Show Abstract | Download Original | Original Source | Check in Google Scholar | DOI: 10.20885/snati.v5.i1.44562

Abstract

The increase in the volume of public complaints in urban areas requires an accurate and explainable decision support system. This study developed an Explainable Decision Support System (xDSS) based on the Extreme Gradient Boosting (XGBoost) algorithm combined with the SHapley Additive Explanations (SHAP) method to predict spatial and temporal trends in public complaints in DKI Jakarta Province. The research data was obtained from the Satu-Data Jakarta portal and included multi-year complaint reports that were processed through aggregation, temporal feature engineering, and regression-based metric evaluation.

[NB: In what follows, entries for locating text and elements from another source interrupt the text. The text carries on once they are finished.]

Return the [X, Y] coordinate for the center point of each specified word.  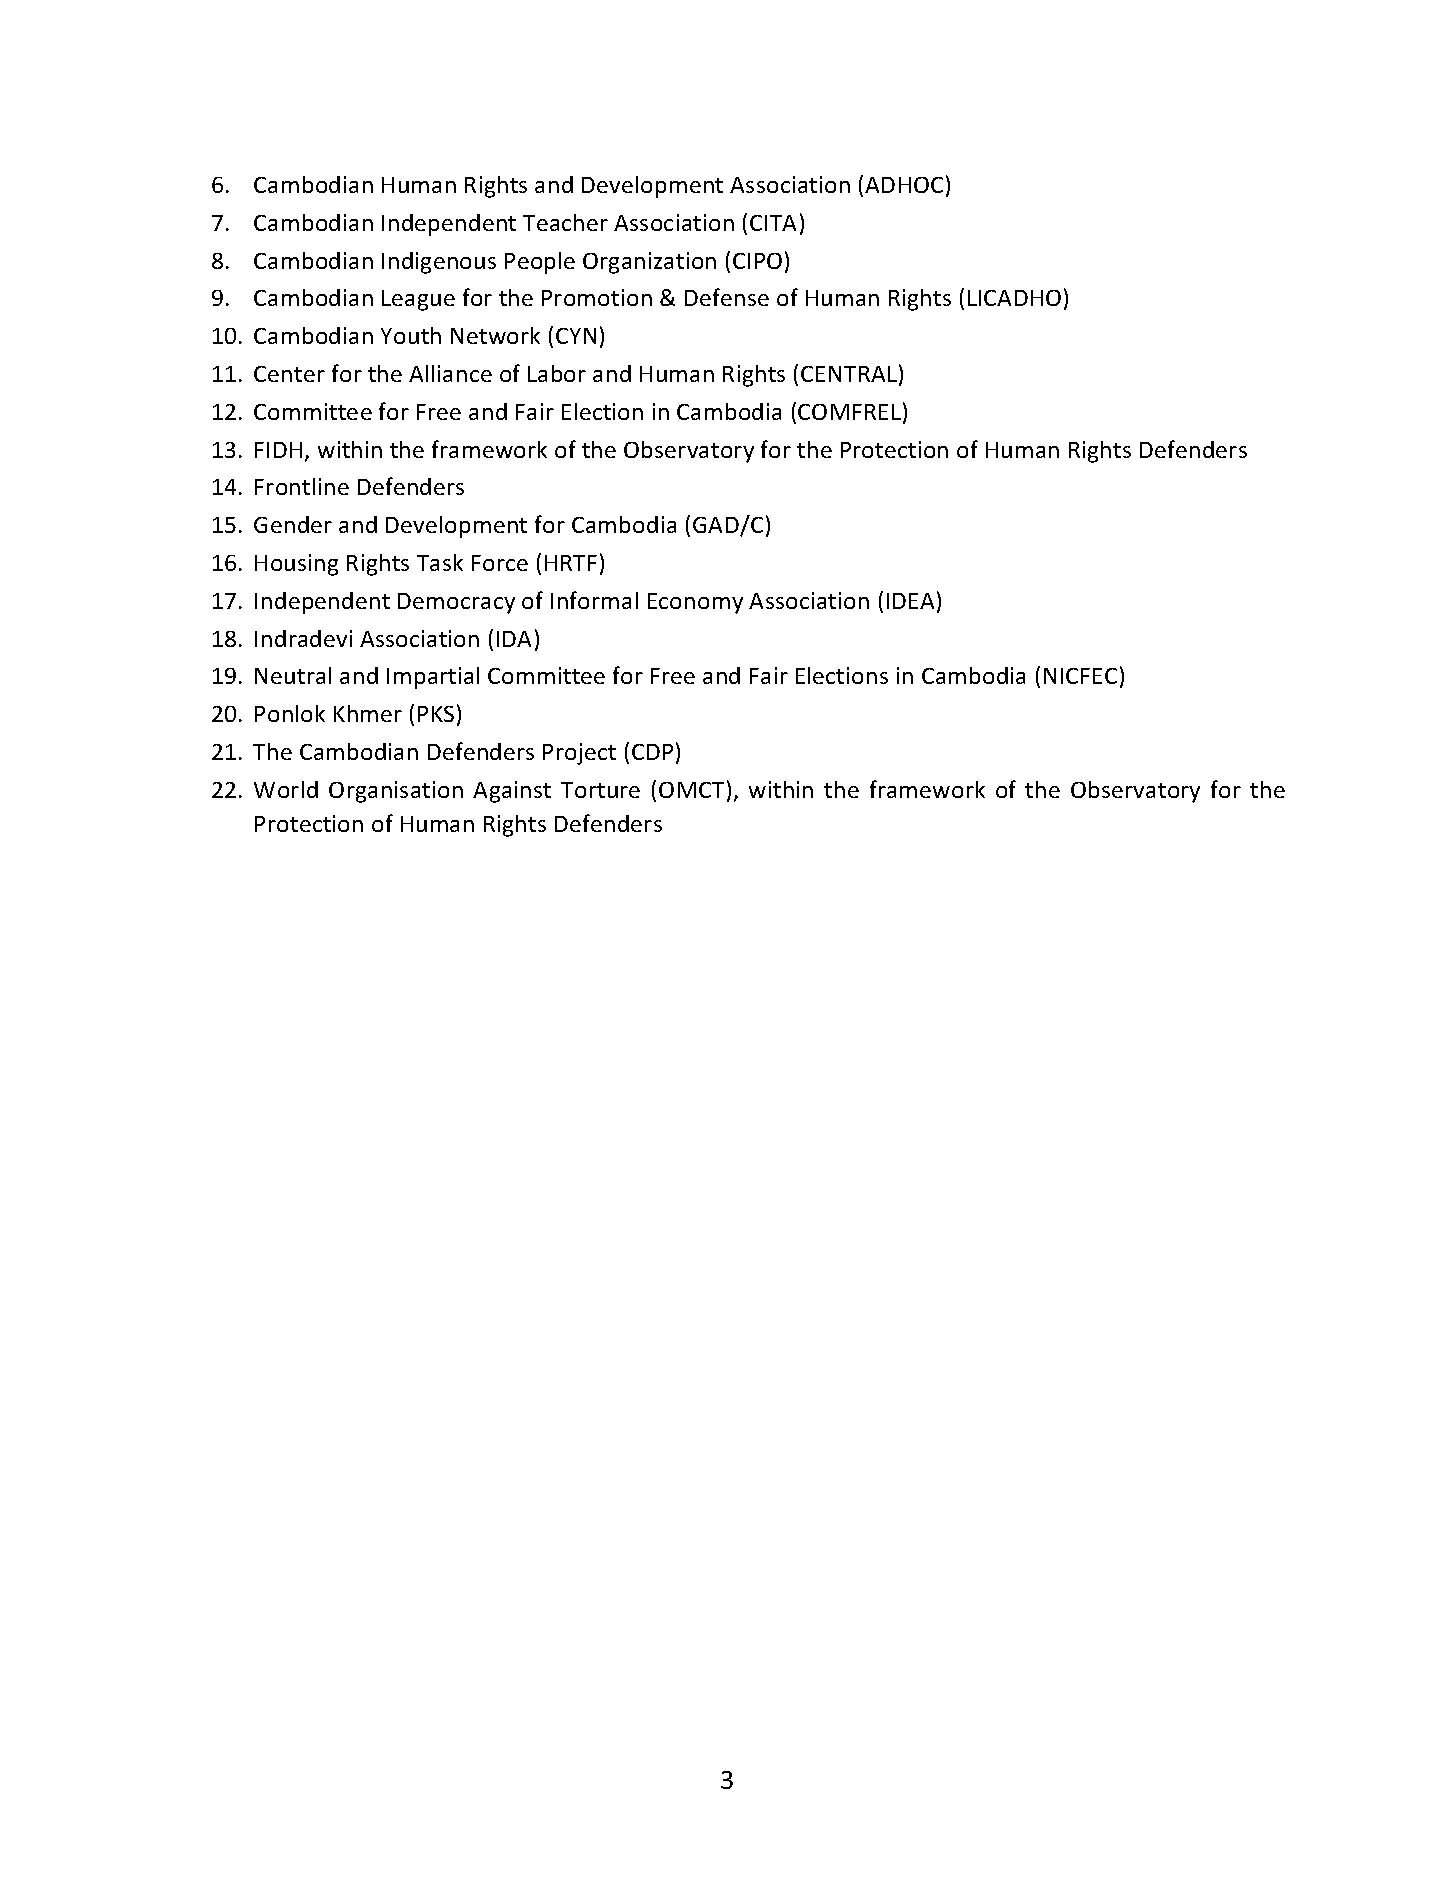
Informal [594, 600]
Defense [727, 297]
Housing [296, 565]
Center [289, 374]
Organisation [396, 792]
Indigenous [439, 263]
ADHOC [904, 185]
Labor [557, 373]
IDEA [910, 601]
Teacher [565, 222]
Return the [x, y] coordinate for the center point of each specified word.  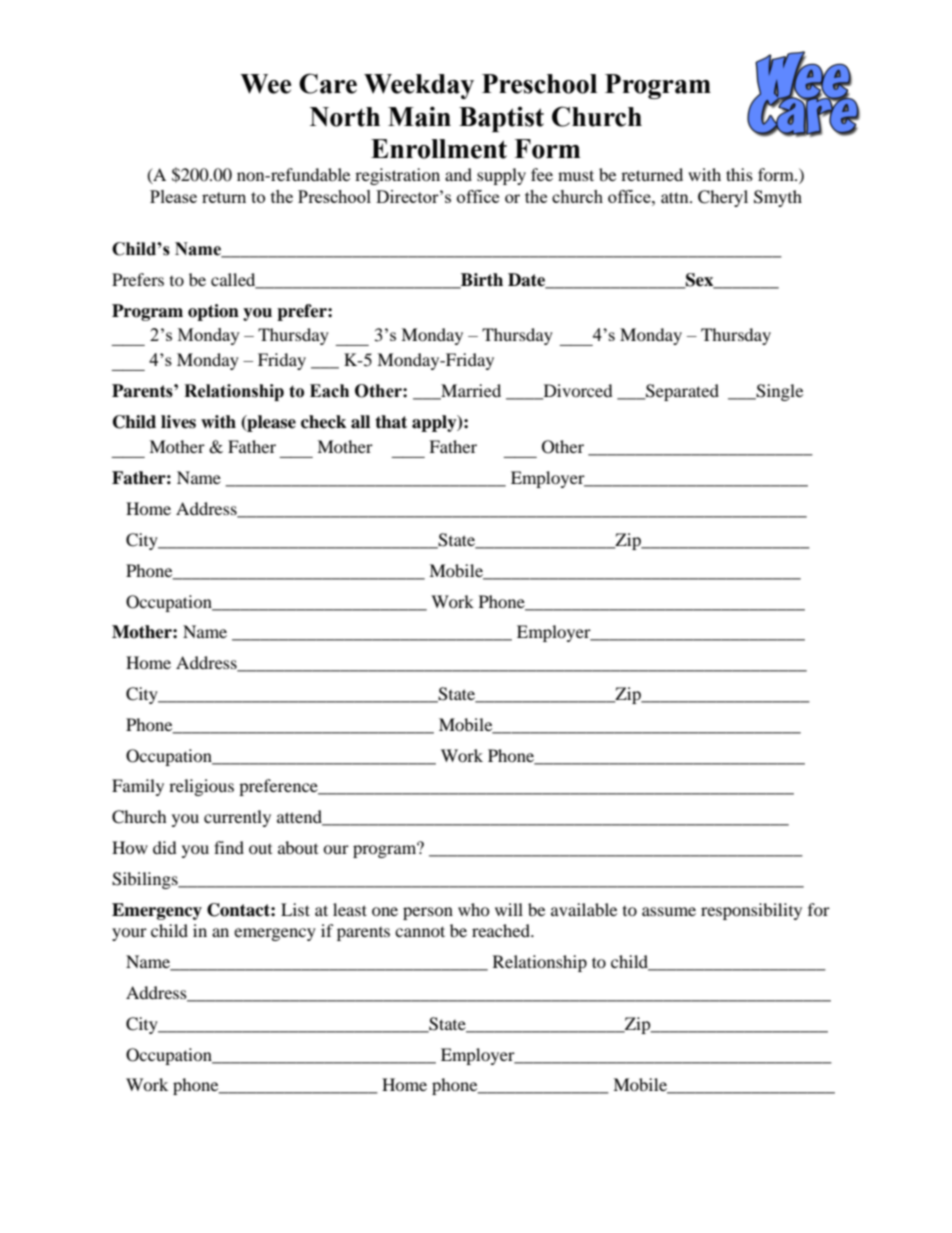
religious [201, 787]
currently [237, 818]
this [739, 174]
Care [328, 83]
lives [178, 422]
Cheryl [723, 198]
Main [419, 116]
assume [669, 911]
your [129, 934]
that [391, 422]
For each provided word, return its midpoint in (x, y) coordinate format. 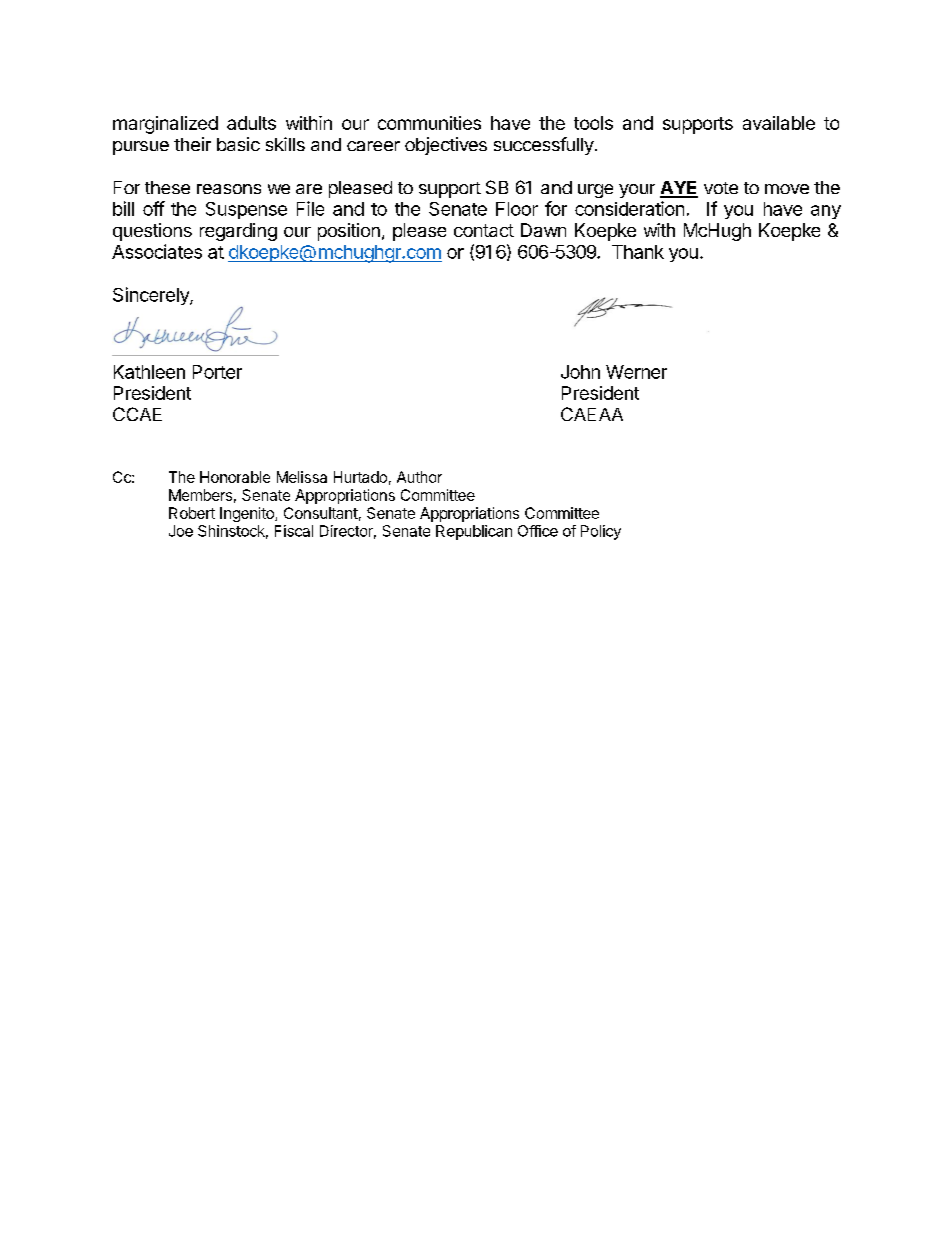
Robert (192, 513)
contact (484, 230)
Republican (474, 532)
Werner (636, 372)
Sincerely (152, 296)
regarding (238, 232)
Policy (601, 532)
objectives (446, 146)
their (192, 144)
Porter (217, 372)
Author (419, 477)
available (779, 123)
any (826, 212)
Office (538, 531)
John (580, 372)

The results show that the XGBoost model has high predictive performance with an R² value of 0.8425, MAE of 2.9858, and RMSE of 4.9928, indicating the model’s ability to explain more than 84% of the variation in the actual number of complaints. SHAP analysis revealed that temporal features such as complaint_lag1 and complaint_ma3 had the most dominant influence, while external variables such as rainfall (rainfall_mm) and population density (population_density) also made positive contributions. These results indicate that the dynamics of public complaints are influenced by a combination of historical factors and environmental conditions. Practically, this xDSS system can provide accurate predictions and transparent interpretations, thereby supporting the implementation of Smart Governance and evidence-based policy. This approach strengthens the application of Explainable Artificial Intelligence (XAI) in public service governance by providing accurate, ethical, and auditable models to support strategic decision-making in the era of digital government.